Nicole Claudine von Burg, Katarzyna M. Sitnik, Julien Vandamme, Nikita Y.H. Wu, Knut Kotarsky, Burkhard Ludewig, William Winston Agace

Research output: Contribution to conferenceConference abstract for conferenceResearchpeer-review

Abstract

Intestinal lymphoid tissues such as Peyer ́s patches (PP) and intestine-draining mesenteric lymph nodes (MLN) represent major priming sites of intestinal immune activation and are crucial for the maintenance of mucosal immune homeostasis. The architecture of these lymphoid tissues is preserved by a complex three-dimensional network of distinct mesenchyme-derived stromal cells (SC) residing in different environments within the tissue.
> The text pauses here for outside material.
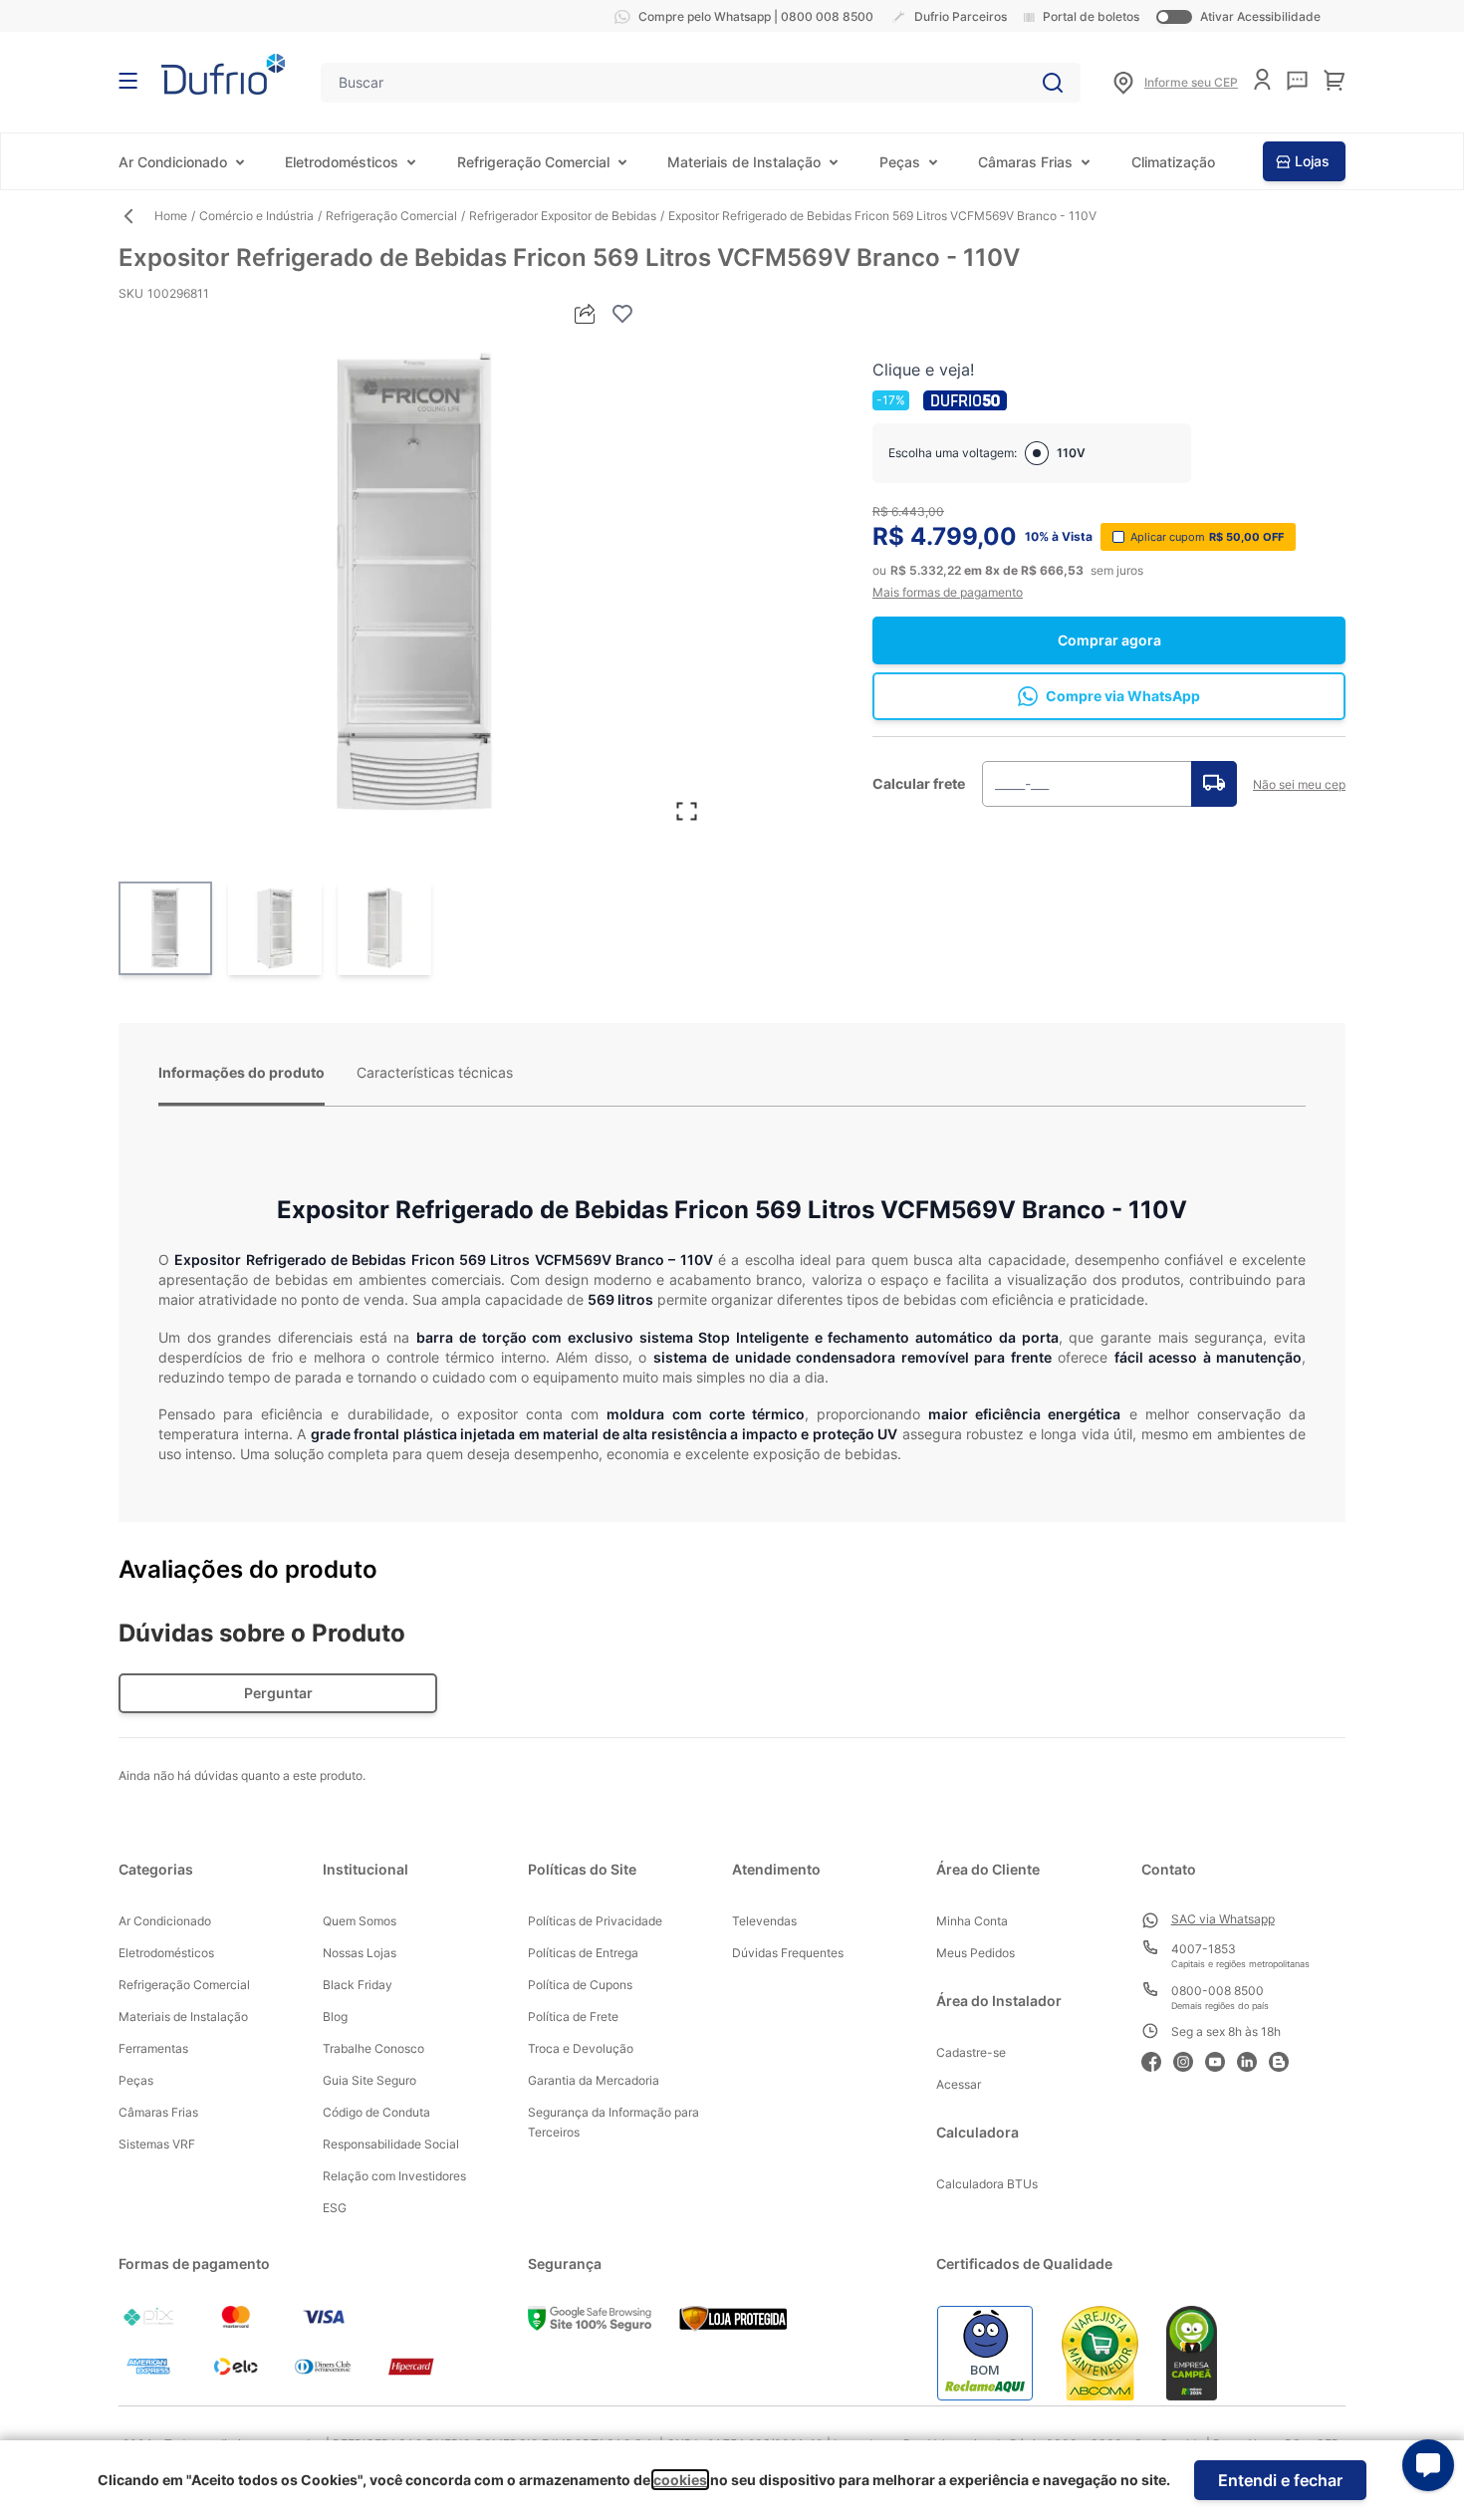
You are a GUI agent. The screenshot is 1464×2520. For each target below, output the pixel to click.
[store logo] (223, 74)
Besides providing a scaffold to optimize immune cell interactions SC produce key immune cell migratory and survival cues and are thus increasingly recognized as essential regulators of intestinal immune function.
Vitamin A is obtained through the diet and its metabolite, retinoic acid (RA), has emerged as a key regulator of intestinal immune responses by directly inducing gut-tropic T and B cells in PP and MLN, driving de novo generation of regulatory T cells and promoting IgA production. Despite these findings, the impact of RA signaling in intestinal lymphoid SC on PP and MLN SC development and the consequence of these signals on intestinal immune responses remains completely unknown.
To gain a better understanding of the impact of RA signaling in SC we have generated mice whose intestinal lymphoid SC fail to respond to RA. Our preliminary data suggest that the lack of SC-specific RA signaling alters the SC compartment of PP and MLN. Further studies aim to assess the potential role of SC-specific RA signaling in intestinal immune homeostasis and during inflammation.
Original languageEnglish
Publication date2018
Publication statusPublished - 2018
EventMucosal Immunology Course & Symposium 2018 - Oxford, United Kingdom
Duration: 17 Jul 201820 Jul 2018
Conference number: 2

Conference

ConferenceMucosal Immunology Course & Symposium 2018
Number2
CountryUnited Kingdom
CityOxford
Period17/07/201820/07/2018

Cite this

von Burg, N. C., Sitnik, K. M., Vandamme, J., Wu, N. Y. H., Kotarsky, K., Ludewig, B., & Agace, W. W. (2018). Retinoic Acid Signaling in Stromal Cells Regulates Intestinal Lymphoid Tissue Stromal Development. Abstract from Mucosal Immunology Course & Symposium 2018, Oxford, United Kingdom.
von Burg, Nicole Claudine ; Sitnik, Katarzyna M. ; Vandamme, Julien ; Wu, Nikita Y.H. ; Kotarsky, Knut ; Ludewig, Burkhard ; Agace, William Winston. / Retinoic Acid Signaling in Stromal Cells Regulates Intestinal Lymphoid Tissue Stromal Development. Abstract from Mucosal Immunology Course & Symposium 2018, Oxford, United Kingdom.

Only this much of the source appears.